Self-driving electric cars could make car parks obsolete within the next 10 years and reduce air pollution to almost zero in Scotland's cities, an expert has predicted, The Independent reports.

The vehicles are likely to be commonplace by 2030, said Simon Tricker, of "smart cities" specialist UrbanTide, which uses technology and data to improve city planning.

"Scottish local authorities are already thinking about what city streets will look like in a decade's time - and the answers are pretty astounding," he said.

"Self-driving cars won't need parking spaces in cities - they're likely to be rented rather than owned and will just head off and carry out their next journey after dropping passengers off.

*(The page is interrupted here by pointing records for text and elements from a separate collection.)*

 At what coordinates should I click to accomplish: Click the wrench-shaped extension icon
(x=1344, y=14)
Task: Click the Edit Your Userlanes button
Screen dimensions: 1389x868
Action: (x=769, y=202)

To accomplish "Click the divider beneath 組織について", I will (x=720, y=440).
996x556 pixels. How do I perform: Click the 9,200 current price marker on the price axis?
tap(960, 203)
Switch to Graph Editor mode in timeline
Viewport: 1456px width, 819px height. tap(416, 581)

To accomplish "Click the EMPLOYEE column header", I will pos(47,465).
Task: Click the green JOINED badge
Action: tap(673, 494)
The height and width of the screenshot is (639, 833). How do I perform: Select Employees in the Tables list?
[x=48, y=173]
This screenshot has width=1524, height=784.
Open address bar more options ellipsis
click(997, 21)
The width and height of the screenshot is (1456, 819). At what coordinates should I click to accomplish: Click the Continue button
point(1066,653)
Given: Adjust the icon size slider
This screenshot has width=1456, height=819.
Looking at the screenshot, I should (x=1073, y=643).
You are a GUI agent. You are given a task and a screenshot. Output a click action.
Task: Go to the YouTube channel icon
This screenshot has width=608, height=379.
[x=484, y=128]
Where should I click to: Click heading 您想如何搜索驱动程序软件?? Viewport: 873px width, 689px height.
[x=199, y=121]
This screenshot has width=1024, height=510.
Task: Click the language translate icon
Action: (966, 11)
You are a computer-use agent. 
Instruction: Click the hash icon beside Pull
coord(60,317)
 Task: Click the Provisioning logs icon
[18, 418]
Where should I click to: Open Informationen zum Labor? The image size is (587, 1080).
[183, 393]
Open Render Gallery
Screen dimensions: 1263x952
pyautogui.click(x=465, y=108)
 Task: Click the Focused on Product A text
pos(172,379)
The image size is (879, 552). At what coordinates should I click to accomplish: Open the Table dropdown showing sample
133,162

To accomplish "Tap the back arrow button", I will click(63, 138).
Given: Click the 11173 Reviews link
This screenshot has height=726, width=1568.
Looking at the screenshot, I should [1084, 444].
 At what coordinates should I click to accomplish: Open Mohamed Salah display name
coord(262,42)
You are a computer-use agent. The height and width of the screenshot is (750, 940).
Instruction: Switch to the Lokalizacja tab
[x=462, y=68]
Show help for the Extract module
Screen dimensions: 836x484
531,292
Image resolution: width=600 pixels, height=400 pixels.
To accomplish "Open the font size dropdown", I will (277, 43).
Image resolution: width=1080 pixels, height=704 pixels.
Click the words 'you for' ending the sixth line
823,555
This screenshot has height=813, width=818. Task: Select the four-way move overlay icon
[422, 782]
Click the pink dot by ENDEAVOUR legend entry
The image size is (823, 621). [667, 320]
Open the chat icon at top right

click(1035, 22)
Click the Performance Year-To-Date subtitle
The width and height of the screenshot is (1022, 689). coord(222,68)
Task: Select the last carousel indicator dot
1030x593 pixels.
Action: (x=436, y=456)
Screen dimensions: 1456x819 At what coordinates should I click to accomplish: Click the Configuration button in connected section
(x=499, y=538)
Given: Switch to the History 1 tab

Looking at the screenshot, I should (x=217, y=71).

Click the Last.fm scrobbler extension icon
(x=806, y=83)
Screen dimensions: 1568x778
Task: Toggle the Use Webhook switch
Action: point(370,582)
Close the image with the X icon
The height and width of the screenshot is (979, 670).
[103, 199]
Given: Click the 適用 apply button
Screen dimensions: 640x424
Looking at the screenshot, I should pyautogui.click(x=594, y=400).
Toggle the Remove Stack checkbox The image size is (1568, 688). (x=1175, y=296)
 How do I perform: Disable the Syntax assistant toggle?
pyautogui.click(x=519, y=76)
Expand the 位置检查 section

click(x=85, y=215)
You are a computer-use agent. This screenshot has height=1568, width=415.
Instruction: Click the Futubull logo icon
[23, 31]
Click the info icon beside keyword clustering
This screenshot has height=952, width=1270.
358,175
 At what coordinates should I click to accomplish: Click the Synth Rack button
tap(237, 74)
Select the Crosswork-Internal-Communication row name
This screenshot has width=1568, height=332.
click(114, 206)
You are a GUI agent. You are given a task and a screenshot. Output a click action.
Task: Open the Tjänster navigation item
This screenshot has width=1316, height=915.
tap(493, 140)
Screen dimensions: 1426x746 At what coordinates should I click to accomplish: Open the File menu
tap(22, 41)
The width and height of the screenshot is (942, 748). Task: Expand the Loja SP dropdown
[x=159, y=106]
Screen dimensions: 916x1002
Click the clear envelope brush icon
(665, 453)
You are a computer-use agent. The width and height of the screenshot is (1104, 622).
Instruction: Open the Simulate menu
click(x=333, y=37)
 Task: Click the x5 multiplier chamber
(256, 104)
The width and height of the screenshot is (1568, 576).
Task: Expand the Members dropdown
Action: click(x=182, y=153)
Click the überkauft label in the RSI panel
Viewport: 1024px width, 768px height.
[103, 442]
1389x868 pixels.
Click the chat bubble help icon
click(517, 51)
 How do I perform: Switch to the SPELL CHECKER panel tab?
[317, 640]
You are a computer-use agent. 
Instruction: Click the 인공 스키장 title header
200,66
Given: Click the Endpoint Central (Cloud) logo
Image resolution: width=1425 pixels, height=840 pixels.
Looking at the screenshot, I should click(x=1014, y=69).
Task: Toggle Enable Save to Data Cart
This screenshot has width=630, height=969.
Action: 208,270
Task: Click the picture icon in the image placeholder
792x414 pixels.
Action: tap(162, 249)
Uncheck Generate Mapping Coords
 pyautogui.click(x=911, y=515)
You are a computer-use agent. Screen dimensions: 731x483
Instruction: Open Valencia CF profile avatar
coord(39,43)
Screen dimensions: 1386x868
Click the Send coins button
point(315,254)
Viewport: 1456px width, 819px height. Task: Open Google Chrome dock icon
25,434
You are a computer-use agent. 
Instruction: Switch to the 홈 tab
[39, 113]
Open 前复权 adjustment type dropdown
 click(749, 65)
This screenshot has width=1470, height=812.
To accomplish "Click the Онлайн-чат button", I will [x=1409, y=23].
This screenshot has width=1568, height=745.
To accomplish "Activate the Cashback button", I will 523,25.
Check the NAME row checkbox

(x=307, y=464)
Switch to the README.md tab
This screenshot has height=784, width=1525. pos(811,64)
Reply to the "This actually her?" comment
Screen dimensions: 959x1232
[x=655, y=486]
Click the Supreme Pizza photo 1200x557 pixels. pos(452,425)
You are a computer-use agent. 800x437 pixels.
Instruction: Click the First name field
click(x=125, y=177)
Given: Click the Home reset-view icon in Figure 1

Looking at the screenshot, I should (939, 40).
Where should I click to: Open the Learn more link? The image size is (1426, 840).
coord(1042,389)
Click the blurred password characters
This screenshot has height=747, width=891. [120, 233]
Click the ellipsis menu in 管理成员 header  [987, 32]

Many car parking spaces which we now take for granted will simply become obsolete.


"The pace at which electric vehicle technology is developing means they're also likely to be electric, so will produce zero emissions as they're driven.

"Taken together with an opening up of the data which will enable new services to link with waiting passengers, we're likely to see a huge shift in how our cities look and how transport is managed."

Mr Tricker was speaking ahead of Scottish Renewables first low-carbon cities conference, which will be held in Edinburgh in February.

Other speakers include Asa Karlsson Bjorkmarker, deputy mayor of Vaxjo, Sweden, who will speak about her experiences leading 'Europe's greenest city', James Alexander, of C40, a network of the world's cities committed to addressing climate change, and Professor Jill Anable, of the University of Leeds.